Work task: Could you write out the records exactly as they are given?
________________
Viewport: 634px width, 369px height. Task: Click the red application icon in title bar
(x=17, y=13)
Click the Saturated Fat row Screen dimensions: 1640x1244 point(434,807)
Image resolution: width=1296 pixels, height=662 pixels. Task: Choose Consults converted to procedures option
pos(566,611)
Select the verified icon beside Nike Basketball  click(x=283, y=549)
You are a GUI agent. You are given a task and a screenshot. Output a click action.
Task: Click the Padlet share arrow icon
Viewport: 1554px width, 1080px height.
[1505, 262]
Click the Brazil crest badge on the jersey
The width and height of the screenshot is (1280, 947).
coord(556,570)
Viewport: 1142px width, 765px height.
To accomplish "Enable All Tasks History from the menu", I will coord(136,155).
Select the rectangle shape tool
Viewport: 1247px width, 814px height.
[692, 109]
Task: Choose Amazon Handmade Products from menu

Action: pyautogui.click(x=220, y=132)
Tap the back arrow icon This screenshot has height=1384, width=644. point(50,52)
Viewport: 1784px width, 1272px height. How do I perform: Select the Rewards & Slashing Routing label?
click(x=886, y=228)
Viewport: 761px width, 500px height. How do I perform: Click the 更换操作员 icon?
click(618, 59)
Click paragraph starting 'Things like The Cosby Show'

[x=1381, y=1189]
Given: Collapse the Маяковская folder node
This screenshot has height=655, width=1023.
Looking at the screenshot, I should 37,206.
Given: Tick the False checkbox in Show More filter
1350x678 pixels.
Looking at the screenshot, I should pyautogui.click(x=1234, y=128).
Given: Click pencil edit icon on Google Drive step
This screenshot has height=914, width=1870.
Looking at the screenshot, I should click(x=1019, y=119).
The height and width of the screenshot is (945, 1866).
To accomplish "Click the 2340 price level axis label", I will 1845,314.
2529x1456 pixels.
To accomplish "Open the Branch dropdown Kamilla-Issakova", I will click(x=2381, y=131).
________________
Exercise output:
Viewport: 634px width, 369px height. Task: Click the red application icon in title bar
(x=17, y=13)
Click the Saturated Fat row Screen dimensions: 1640x1244 point(434,807)
Image resolution: width=1296 pixels, height=662 pixels. Task: Choose Consults converted to procedures option
pos(566,611)
Select the verified icon beside Nike Basketball  click(x=283, y=549)
You are a GUI agent. You are given a task and a screenshot. Output a click action.
Task: Click the Padlet share arrow icon
Viewport: 1554px width, 1080px height.
[1505, 262]
Click the Brazil crest badge on the jersey
The width and height of the screenshot is (1280, 947).
coord(556,570)
Viewport: 1142px width, 765px height.
To accomplish "Enable All Tasks History from the menu", I will coord(136,155).
Select the rectangle shape tool
Viewport: 1247px width, 814px height.
[692, 109]
Task: Choose Amazon Handmade Products from menu

Action: pyautogui.click(x=220, y=132)
Tap the back arrow icon This screenshot has height=1384, width=644. point(50,52)
Viewport: 1784px width, 1272px height. How do I perform: Select the Rewards & Slashing Routing label?
click(x=886, y=228)
Viewport: 761px width, 500px height. How do I perform: Click the 更换操作员 icon?
click(618, 59)
Click paragraph starting 'Things like The Cosby Show'

[x=1381, y=1189]
Given: Collapse the Маяковская folder node
This screenshot has height=655, width=1023.
Looking at the screenshot, I should 37,206.
Given: Tick the False checkbox in Show More filter
1350x678 pixels.
Looking at the screenshot, I should pyautogui.click(x=1234, y=128).
Given: Click pencil edit icon on Google Drive step
This screenshot has height=914, width=1870.
Looking at the screenshot, I should click(x=1019, y=119).
The height and width of the screenshot is (945, 1866).
To accomplish "Click the 2340 price level axis label", I will 1845,314.
2529x1456 pixels.
To accomplish "Open the Branch dropdown Kamilla-Issakova", I will click(x=2381, y=131).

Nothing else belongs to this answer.